Lösungshinweise zum Ausgangsfall:

Der Schiedsspruch des Internationalen Schiedsgerichts war rechtmäßig. Archaien konnte sich in diesem Verfahren nicht auf seine staatliche Immunität berufen, da es sich um Ansprüche aus wirtschaftlichen Tätigkeiten des Staates (acta jure gestiones) handelt, für die nach Völkergewohnheitsrecht keine Immunität besteht. Zudem dürfte Archaien durch die Schiedsklausel im Vertrag auf seine Immunität verzichtet haben.

Fraglich ist, wie die Staatenimmunität im Vollstreckungsverfahren zu beurteilen ist. Ein Vollstreckungsverbot könnte sich aus Art. 23 des Europäischen Übereinkommens über Staatenimmunität ergeben. Dies ist ein völkerrechtlicher Vertrag, der gem. Art. 59 Abs. 2 GG im deutschen Recht Anwendung findet. Als völkerrechtlicher Vertrag gilt er aber nur zwischen den Vertragsparteien. Deutschland ist Vertragspartei; Archaien hat den Vertrag zwar unterschrieben, ihn aber nicht ratifiziert. Damit ist Archaien nicht Vertragspartei geworden, so dass der Vertrag zwischen Deutschland und Archaien keine Anwendung findet. Auf die Frage, ob die Norm unmittelbar anwendbar ist und welchen Inhalt sie hat, kommt es daher nicht an. (Hinweis: Andernfalls wäre der Inhalt durch eine Auslegung nach den allgemeinen Grundsätzen der Vertragsinterpretation, Art. 31 und 32 der Wiener Vertragsrechtskonvention, zu ermitteln gewesen.)

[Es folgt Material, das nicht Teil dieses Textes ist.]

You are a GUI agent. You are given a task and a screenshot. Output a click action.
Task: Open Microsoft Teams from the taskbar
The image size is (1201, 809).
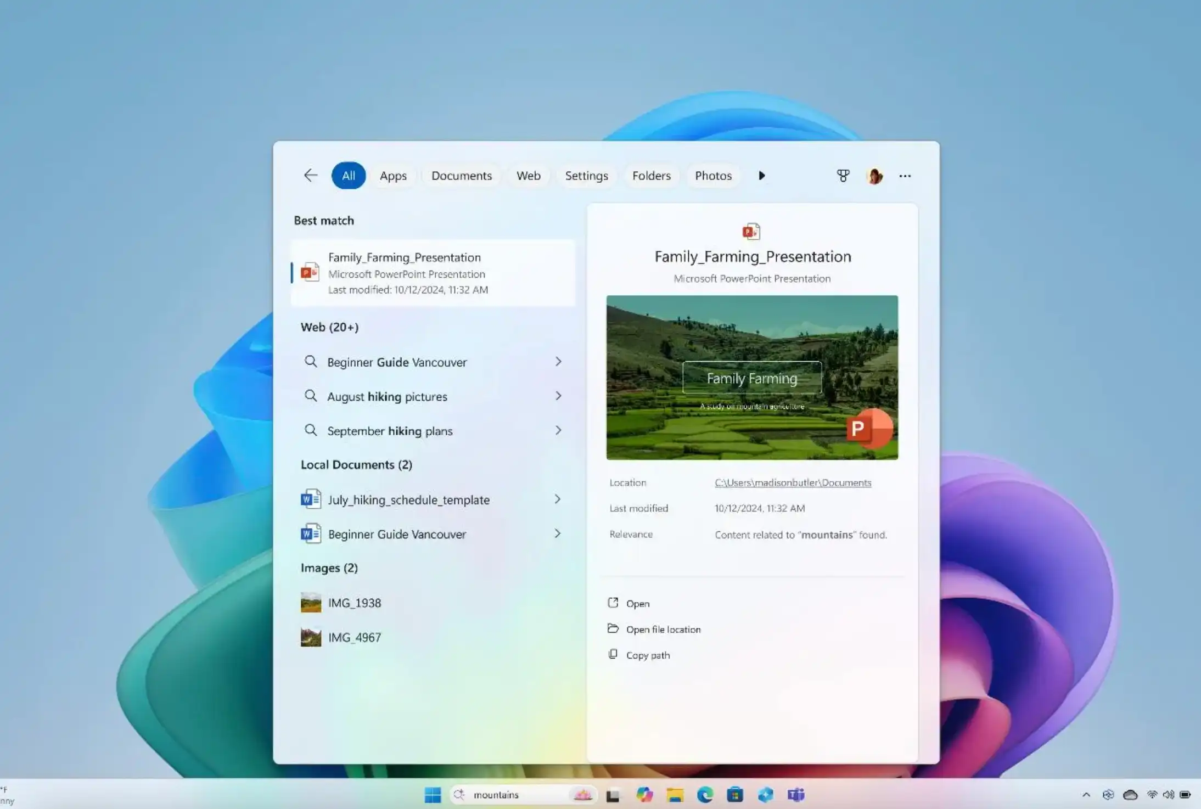(796, 794)

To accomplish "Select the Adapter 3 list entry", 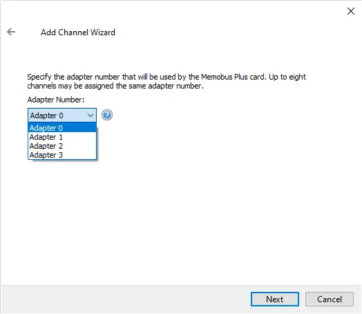I will (62, 155).
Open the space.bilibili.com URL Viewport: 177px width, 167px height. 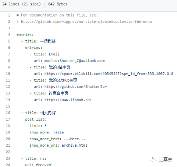(x=109, y=74)
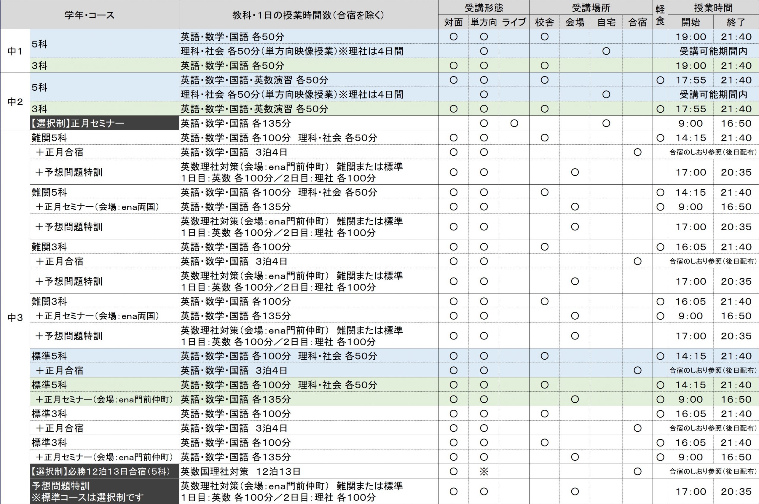Click the 単方向 circle in 中2 正月セミナー row
Screen dimensions: 759x504
pyautogui.click(x=484, y=123)
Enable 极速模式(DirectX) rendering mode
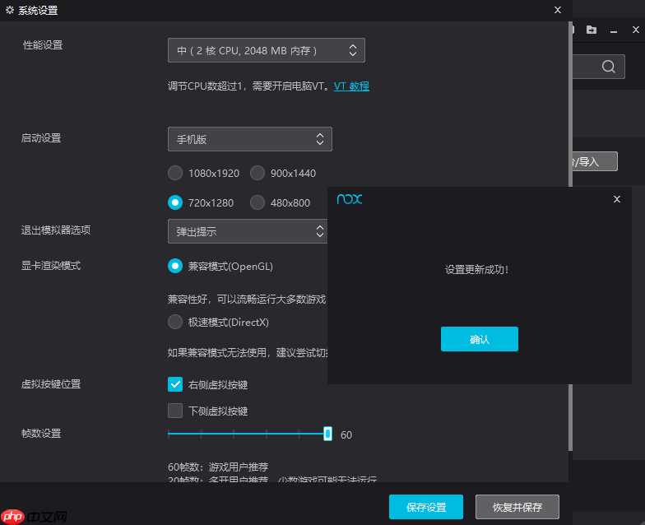The image size is (645, 525). pyautogui.click(x=175, y=322)
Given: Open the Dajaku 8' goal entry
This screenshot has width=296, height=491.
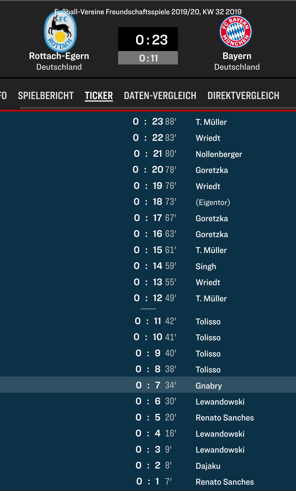Looking at the screenshot, I should (148, 465).
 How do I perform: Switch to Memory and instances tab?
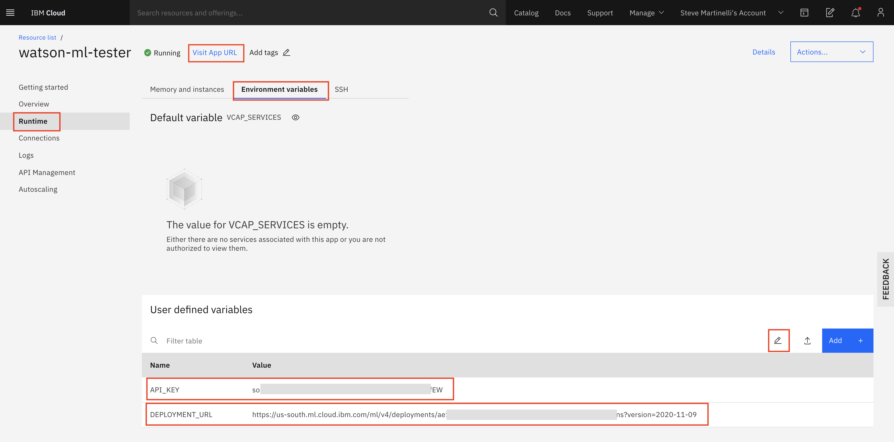coord(187,89)
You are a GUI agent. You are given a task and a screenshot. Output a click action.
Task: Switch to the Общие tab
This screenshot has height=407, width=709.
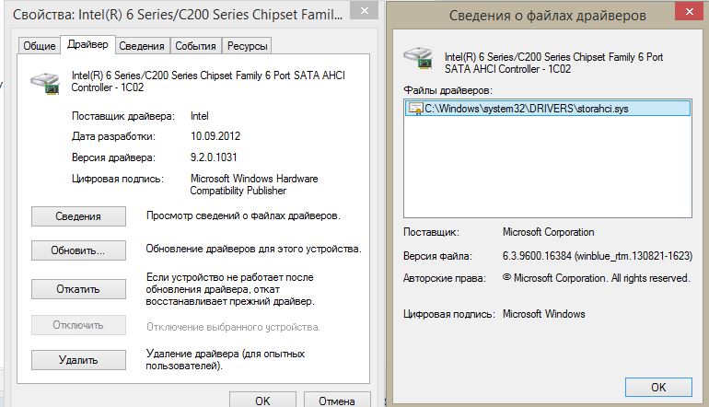click(39, 46)
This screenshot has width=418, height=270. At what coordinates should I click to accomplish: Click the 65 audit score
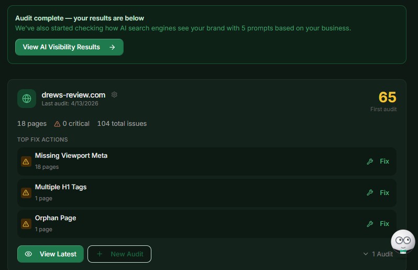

Die Immunität im Vollstreckungsverfahren könnte jedoch völkergewohnheitsrechtlich gelten. Die allgemeinen Grundsätze des Gewohnheitsrechts, zu denen die Regeln der Staatenimmunität zählen, sind gem. Art. 25 GG Teil des Bundesrechts (s. BVerfGE 46, 342). Es ist daher zu prüfen, ob die Nutzung des Archaischen Hauses der Wissenschaft und Kultur als hoheitliche Nutzung angesehen werden kann. Nach Ansicht von BGH, NJW 2010, 769 und KG, Rpfleger 2010, 658 kann dies auch bejaht werden, wenn eine derartige Einrichtung teilweise kommerziell betrieben wird.

Lern- und Wiederholungsfragen zu Teil 1 II.:


1. Erläutern und bewerten Sie den Unterschied zwischen Rechtssubjekten des Wirtschaftsvölkerrechts und den Akteuren der internationalen Wirtschaftsbeziehungen.
2. Welche Rechtsquellen des Wirtschaftsvölkerrechts kennen Sie und wie entstehen diese?
3. Welches sind die Rechtsfolgen eines Verstoßes gegen eine völkerrechtliche Norm?
4. Wie finden völkerrechtliche Normen Eingang in die innerstaatliche Rechtsordnung?
5. Unter welchen Umständen können sich Individuen vor einem innerstaatlichen Gericht auf die Vorschriften eines völkerrechtlichen Vertrags berufen?